BCG Henderson Institute

This is the second major field experiment led by the BCG Henderson Institute designed to help business leaders understand how humans and GenAI should collaborate in the workplace. Our previous study assessed the value created—and destroyed—by GenAI when used by workers for tasks they had the capabilities to complete on their own. Our latest experiment tests how workers can use GenAI to complete tasks that are beyond their current capabilities.

A new type of knowledge worker is entering the global talent pool. This employee, augmented with generative AI, can write code faster, create personalized marketing content with a single prompt, and summarize hundreds of documents in seconds.

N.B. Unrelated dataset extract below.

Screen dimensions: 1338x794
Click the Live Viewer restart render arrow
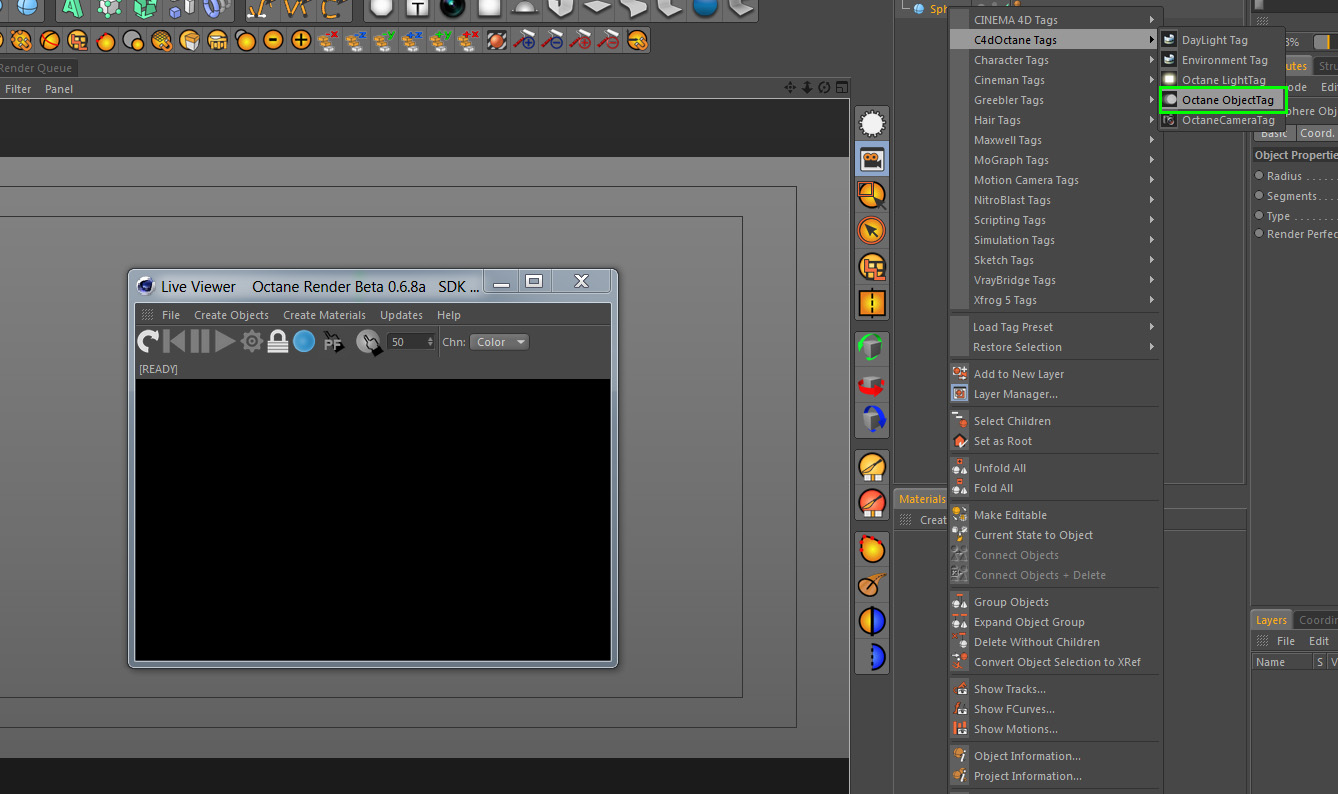148,342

These are impressive productivity gains. But as the nature of many jobs and the skills required to do them evolve, workers will need to expand their current capabilities. Can GenAI be a solution there as well?

Based on the results of a new experiment conducted by the BCG Henderson Institute and scholars from Boston University and OpenAI’s Economic Impacts research team, the answer is an unequivocal yes. We’ve now found that it’s possible for employees who didn’t have the full know-how to perform a particular task yesterday to use GenAI to complete the same task today.

With that in mind, leaders should embrace GenAI not only as a tool for increasing productivity, but as a technology that equips the workforce to meet the changing job demands of today, tomorrow, and beyond. They should consider generative AI an exoskeleton: a tool that empowers workers to perform better, and do more, than either the human or GenAI can on their own.

Of course, there are important caveats—for example, employees may not have the requisite knowledge to check their work, and therefore may not know when the tool has gotten it wrong. Or they may become less attentive in situations where they should be more discriminating.

But leaders who effectively manage the risks can reap significant rewards. The ability to rapidly take on new types of work with GenAI—particularly tasks that traditionally require niche skills that are harder to find, such as data science—can be a game-changer for individuals and companies alike.